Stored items
________
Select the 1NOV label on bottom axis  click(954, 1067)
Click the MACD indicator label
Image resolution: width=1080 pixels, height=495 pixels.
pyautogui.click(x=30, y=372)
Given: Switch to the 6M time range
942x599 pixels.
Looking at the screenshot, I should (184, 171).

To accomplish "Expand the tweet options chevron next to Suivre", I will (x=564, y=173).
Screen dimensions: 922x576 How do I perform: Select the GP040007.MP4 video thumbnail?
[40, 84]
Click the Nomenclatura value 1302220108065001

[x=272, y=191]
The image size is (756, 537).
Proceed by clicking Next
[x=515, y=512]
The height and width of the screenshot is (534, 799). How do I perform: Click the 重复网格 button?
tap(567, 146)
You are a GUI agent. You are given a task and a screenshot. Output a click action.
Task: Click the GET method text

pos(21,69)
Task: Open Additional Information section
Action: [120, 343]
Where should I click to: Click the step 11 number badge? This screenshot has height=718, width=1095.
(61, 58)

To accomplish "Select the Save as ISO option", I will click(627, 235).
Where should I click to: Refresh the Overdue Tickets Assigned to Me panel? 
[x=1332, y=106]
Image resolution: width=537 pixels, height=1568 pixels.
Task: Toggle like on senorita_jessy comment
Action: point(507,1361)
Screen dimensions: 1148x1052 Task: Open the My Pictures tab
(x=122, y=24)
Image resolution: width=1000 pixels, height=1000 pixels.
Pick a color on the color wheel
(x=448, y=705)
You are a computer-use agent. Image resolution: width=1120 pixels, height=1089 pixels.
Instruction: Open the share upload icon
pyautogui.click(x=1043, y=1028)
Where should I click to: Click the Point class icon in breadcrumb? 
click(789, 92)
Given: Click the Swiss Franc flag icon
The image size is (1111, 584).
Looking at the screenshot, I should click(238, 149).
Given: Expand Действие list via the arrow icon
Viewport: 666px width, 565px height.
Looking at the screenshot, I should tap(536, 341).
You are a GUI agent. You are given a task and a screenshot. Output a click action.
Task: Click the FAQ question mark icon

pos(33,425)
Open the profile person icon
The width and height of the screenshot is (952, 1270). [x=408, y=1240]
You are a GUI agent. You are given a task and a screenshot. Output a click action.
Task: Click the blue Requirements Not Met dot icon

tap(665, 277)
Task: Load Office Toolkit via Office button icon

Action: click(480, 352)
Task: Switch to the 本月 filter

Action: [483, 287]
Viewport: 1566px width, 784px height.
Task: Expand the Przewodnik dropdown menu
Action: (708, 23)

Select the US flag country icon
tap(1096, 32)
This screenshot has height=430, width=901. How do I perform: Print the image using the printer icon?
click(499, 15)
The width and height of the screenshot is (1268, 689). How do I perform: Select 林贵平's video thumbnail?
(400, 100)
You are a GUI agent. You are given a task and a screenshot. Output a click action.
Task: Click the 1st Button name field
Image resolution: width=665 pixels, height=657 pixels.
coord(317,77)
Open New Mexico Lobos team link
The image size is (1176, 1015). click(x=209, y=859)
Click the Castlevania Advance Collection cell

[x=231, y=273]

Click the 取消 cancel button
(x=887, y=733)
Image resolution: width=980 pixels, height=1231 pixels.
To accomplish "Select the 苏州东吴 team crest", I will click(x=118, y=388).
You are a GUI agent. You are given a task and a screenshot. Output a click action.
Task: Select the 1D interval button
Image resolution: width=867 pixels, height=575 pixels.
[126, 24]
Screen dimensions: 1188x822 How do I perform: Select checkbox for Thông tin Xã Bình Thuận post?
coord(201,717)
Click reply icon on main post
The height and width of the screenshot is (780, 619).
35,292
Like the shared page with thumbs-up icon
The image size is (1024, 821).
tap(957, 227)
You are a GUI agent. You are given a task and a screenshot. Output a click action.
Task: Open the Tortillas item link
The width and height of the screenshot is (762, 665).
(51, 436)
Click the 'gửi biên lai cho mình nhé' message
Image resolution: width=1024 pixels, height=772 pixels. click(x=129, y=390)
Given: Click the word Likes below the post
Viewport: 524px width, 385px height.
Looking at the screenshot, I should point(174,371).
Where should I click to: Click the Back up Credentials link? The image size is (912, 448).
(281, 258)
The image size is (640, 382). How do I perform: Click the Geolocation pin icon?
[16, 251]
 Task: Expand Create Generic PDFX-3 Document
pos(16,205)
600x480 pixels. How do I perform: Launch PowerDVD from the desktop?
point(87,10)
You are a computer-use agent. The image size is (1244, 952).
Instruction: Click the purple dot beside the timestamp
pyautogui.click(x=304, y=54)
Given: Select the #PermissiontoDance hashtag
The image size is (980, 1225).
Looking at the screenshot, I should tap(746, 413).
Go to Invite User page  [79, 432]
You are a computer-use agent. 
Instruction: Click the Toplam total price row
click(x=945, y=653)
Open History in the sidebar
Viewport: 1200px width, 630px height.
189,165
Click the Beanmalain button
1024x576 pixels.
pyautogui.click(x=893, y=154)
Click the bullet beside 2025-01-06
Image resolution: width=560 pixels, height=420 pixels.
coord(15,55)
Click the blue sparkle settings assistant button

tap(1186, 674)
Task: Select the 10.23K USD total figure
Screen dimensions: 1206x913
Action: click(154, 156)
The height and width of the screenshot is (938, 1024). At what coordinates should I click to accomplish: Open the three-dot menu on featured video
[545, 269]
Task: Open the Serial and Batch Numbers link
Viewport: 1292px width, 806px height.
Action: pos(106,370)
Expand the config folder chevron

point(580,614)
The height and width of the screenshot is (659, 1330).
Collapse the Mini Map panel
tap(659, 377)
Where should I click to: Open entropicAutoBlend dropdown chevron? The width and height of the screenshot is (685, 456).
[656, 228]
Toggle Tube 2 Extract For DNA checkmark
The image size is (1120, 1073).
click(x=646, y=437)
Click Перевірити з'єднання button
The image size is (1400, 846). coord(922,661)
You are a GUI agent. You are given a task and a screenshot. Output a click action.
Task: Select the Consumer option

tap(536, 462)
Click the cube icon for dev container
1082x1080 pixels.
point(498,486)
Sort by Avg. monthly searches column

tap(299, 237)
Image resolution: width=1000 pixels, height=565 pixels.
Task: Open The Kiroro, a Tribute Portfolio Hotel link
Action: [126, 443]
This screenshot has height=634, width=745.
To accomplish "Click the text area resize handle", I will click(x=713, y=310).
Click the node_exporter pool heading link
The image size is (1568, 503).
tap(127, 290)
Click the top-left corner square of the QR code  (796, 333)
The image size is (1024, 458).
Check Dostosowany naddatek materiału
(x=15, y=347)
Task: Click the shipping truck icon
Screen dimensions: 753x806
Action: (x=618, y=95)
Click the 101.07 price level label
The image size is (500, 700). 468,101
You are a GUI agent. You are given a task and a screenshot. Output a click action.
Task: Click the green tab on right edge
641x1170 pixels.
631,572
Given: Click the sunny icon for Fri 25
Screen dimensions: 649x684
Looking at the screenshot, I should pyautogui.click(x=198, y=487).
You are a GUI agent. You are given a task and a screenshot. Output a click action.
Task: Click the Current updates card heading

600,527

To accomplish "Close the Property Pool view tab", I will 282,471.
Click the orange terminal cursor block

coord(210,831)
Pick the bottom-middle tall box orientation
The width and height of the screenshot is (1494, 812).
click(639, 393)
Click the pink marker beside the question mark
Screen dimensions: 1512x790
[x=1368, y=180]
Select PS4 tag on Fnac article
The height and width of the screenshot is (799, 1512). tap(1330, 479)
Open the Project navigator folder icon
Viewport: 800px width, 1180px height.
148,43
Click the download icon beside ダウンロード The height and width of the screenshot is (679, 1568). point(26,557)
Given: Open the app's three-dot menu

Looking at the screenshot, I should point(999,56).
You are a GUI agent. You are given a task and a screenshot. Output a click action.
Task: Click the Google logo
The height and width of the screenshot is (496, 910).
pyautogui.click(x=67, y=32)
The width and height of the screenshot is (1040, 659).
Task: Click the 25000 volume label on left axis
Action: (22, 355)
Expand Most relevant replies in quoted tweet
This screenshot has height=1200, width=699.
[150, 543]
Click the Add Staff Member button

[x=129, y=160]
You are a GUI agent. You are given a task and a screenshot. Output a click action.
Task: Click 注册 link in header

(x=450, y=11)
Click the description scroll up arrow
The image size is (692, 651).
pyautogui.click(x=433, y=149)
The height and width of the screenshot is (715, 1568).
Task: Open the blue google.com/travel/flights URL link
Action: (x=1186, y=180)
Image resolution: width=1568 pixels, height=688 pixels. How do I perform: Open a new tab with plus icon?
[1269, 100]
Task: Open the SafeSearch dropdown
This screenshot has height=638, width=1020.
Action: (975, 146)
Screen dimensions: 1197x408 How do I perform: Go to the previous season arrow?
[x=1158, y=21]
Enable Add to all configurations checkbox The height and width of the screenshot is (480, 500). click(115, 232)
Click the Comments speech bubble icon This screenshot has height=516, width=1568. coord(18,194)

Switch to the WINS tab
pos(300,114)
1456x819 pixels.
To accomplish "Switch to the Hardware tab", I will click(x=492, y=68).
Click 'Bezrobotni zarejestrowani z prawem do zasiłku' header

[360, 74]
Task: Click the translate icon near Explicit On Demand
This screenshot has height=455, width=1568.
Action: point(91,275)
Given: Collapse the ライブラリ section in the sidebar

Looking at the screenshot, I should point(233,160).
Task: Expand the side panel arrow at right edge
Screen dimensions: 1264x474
________
(TASK STATEMENT) Across the entries above, how many lines carry the word "computer"? Write only the number.

(REPLY) 3